Yuk Yo'nun yüzünde sinsi bir gülümseme beliriyor.
"Görünüşe göre dışarıda iyi savaşıyorlar. Buraya kadar gelmiş olmama rağmen babamın dikkatini veremediğini görüyorum..."
Wo-woong-
Baek Rin'in kafatası titriyor.
"'Yine de bir yasak ya da koruyucu bir şey olmalı' mı? Endişelenmeyin. Babamın doğası gereği, onu başkasına emanet etmektense kendisi korur."
Creeeak-
Yuk Yo kendinden emin bir ifadeyle Ejderha Sarayı'ndaki gizli bir odanın kapısını açar.
Gözleri büyük bir sunağa takılıyor ve sunağın üzerinde bir ruh levhası üzerinde bazı temel yasaklar yer alıyor.
"Babam yeteneklerine güveniyor ve başkalarına güvenmiyor, bu yüzden çoğu hazineyi şahsen koruyor ve nadiren yasaklara veya astlarına güveniyor. Sadece bir Qi Refining aşaması uygulayıcısının bile geri alabileceği yasaklar bıraktığı gerçeğinden anlaşılmıyor mu?
Woong-
Wo-woong-
"Bu ne diye soruyorsun?"
Yuk Yo sinsi bir gülümsemeyle ruh levhasına yaklaşıyor.
"Bu babamın amcası. Büyük amcam 'adını' bu Kara Kadim Plak'ın üzerine yazdırdı. Yıldız Parçalama aşamasına geçmek için yaratılmış bir eser ama ne yazık ki bunu başaramadan bir hastalığa yakalanıp vefat etti."
Ruh plakasının üzerinde İblis Irkının dilinde 'Yuk Ung' kelimeleri kazınmıştır.
"Bu, büyük amcamın varlığını kanıtlayan bir isim plaketi ve aynı zamanda... büyük amcamı Mor Ruh Yeşim Mührü'nün sahibi olarak tanıyan ve böylece onun kraliyet otoritesini kanıtlayan bir sembol. Bu isim plaketi bir kimlik plaketi ve aynı zamanda büyük amcamın Kadim Güç Âleminin Deniz Ejderi Kralı olarak kabul edildiğini kanıtlayan bir sözleşmedir! Babam, Mor Ruh Yeşim Mührü'nün kraliyet yetkisini miras almak ve gerçek Deniz Ejderi Kralı olmak için bu plaketin üzerindeki ismi değiştirmeye çalışıyor."
Yuk Yo'nun gözlerinden heyecan verici bir coşku hissi geçer.
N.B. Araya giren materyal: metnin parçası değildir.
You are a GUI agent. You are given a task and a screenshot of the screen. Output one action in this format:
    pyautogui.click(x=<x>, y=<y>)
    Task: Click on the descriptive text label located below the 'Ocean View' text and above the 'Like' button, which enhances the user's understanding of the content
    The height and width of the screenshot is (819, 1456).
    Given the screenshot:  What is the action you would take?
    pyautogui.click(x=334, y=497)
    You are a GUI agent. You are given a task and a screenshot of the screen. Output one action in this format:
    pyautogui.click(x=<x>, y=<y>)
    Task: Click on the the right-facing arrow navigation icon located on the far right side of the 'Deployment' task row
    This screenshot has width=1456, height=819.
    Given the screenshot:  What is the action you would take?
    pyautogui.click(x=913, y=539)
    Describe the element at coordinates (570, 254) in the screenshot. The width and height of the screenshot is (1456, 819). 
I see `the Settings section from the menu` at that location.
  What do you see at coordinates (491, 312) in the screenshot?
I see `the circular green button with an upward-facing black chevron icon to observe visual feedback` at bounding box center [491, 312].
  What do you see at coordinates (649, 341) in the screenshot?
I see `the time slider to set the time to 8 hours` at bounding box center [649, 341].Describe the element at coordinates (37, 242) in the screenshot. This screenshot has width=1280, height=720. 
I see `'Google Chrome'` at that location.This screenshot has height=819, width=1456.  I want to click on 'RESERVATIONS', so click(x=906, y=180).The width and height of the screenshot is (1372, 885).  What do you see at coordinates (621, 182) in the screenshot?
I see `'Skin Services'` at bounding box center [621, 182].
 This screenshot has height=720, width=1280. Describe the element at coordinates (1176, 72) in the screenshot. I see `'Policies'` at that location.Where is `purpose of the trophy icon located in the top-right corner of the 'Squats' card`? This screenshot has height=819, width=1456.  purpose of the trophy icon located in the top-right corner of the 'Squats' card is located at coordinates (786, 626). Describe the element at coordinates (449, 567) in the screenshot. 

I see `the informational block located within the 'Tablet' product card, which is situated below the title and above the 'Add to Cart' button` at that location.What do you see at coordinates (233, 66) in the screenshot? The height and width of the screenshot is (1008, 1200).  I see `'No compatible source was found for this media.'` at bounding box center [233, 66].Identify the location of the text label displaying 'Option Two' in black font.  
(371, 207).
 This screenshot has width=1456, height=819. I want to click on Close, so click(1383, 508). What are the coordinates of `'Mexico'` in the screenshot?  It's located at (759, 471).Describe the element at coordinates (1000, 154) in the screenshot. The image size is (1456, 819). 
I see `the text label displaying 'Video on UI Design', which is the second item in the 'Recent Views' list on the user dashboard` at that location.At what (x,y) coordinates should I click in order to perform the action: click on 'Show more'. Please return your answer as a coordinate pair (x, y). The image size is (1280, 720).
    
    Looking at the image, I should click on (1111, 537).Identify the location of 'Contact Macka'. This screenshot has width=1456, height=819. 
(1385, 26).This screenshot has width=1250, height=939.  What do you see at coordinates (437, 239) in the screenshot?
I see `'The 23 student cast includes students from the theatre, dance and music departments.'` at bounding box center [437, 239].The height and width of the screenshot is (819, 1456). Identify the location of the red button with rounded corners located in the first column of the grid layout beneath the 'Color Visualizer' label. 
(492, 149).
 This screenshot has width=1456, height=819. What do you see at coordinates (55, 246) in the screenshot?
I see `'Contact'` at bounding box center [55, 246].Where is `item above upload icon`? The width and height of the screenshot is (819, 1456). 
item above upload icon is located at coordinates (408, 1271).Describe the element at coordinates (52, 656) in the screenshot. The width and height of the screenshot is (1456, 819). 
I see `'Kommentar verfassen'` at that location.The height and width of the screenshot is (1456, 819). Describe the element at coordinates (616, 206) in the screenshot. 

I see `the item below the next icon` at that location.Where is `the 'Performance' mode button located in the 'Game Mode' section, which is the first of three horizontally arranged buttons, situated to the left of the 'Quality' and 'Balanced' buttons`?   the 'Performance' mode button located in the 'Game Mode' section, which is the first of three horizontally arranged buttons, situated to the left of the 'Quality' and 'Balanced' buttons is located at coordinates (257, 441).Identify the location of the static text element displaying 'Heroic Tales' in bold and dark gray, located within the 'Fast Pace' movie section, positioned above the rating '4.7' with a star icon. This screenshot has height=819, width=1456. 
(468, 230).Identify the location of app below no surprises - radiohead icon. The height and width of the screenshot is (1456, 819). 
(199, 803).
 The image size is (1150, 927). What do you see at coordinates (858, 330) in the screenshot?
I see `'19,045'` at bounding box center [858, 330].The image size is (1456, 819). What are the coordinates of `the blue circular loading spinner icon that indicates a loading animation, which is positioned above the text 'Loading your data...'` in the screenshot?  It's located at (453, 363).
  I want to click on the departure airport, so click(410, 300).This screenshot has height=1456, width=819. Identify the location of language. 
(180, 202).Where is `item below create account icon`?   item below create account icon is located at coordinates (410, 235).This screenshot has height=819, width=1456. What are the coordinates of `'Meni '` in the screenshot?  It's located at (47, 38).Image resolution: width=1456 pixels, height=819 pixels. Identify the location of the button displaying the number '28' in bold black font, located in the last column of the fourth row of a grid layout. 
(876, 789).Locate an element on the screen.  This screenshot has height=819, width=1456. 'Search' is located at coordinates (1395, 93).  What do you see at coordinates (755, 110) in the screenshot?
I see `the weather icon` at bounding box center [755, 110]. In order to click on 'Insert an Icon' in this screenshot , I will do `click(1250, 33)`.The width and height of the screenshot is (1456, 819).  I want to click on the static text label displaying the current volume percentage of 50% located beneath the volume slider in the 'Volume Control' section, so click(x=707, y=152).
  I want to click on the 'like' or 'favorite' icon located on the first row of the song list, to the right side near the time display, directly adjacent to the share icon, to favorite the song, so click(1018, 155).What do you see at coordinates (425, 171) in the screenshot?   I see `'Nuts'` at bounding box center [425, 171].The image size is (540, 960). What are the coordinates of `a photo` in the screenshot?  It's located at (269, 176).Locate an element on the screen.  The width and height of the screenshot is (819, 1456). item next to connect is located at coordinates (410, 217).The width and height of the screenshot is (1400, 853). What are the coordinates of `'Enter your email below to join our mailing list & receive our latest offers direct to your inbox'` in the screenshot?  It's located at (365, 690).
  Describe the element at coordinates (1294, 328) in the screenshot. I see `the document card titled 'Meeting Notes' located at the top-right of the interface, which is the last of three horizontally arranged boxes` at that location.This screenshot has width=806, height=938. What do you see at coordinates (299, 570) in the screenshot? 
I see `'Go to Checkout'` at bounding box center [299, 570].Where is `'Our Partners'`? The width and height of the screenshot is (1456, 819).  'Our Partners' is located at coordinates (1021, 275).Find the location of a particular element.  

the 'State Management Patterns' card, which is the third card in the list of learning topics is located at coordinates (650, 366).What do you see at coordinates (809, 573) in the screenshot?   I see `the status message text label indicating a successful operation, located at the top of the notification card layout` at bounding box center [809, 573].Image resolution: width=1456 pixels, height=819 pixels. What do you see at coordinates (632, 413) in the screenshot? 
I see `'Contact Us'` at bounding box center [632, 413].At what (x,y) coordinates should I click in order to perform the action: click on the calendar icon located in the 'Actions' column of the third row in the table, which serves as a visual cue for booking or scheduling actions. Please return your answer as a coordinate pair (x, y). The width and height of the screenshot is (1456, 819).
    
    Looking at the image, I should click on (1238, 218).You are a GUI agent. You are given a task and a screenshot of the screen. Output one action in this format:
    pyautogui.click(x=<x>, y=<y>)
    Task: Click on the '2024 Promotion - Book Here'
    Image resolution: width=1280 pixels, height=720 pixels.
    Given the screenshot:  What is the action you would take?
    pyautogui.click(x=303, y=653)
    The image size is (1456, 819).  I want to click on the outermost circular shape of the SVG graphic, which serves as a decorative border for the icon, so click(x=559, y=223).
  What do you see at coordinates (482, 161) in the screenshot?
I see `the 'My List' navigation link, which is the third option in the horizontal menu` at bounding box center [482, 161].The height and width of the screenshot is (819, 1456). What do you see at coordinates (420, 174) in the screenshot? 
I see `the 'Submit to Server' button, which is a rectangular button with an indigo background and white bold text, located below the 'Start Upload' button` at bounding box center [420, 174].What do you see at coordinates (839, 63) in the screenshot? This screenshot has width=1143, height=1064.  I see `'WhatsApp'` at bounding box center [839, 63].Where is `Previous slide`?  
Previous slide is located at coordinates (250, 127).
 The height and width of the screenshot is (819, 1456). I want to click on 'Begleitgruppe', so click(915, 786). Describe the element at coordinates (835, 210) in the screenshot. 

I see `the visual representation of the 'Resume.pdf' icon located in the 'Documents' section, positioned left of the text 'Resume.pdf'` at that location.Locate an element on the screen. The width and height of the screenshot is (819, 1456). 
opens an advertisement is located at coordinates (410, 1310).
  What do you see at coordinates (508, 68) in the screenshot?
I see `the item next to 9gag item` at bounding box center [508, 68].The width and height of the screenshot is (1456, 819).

"Eğer buna sahip olursam... Sonunda babamın elinden kurtulabilirim!"
Woong-
Wo-woong-
Yavaşça Kara Kadim Plak olarak bilinen ruh plaketine yaklaşıyor.
Baek Rin'in kafatası çılgınca titreşiyor ama her nasılsa, Siyah Kadim Plak'a yaklaştıkça gözleri daha da sersemliyor.
Sanki büyülenmiş gibi.
Ve o anda.
Wooo-woooong!
Yuk Yo, bir mesaj iletmeye çalışan son derece güçlü bir titreşimle irkilerek kendine geliyor ve aceleyle başını eğiyor.
Kuaaang!
Soğuk terler dökerek başının üzerinde az önce sıyrılan şeyin ne olduğunu görmek için döner.
Odanın duvarına uzun bir pençe izi kazınmıştır.
Pençe izinden yoğun şeytani enerji fışkırıyor.
Adım, adım...
Gizli odanın gölgelerinden biri çıkıyor.
Bu Wi Yun, gözleri yarı kapalı ve karanlık şeytani enerji yayıyor.
[Ustanın... sahipliğine... dokunulamaz...]
Yuk Yo keskin bir şekilde nefes alıyor ve oldukça telaşlı görünüyor.
"Babam, canı kadar değer verdiği Siyah Kadim Plak'ı korumak için başka birini mi kullandı?"
Wi Yun aklını kaçırmış gibi tutarsızca çığlık atıyor.
Feryat eden bir hayaleti andıran bu korkunç feryada karşılık Yuk Yo yedi deliğinden kan kusuyor ve odaya gelirken çaldığı eserleri harekete geçirmeye başlıyor.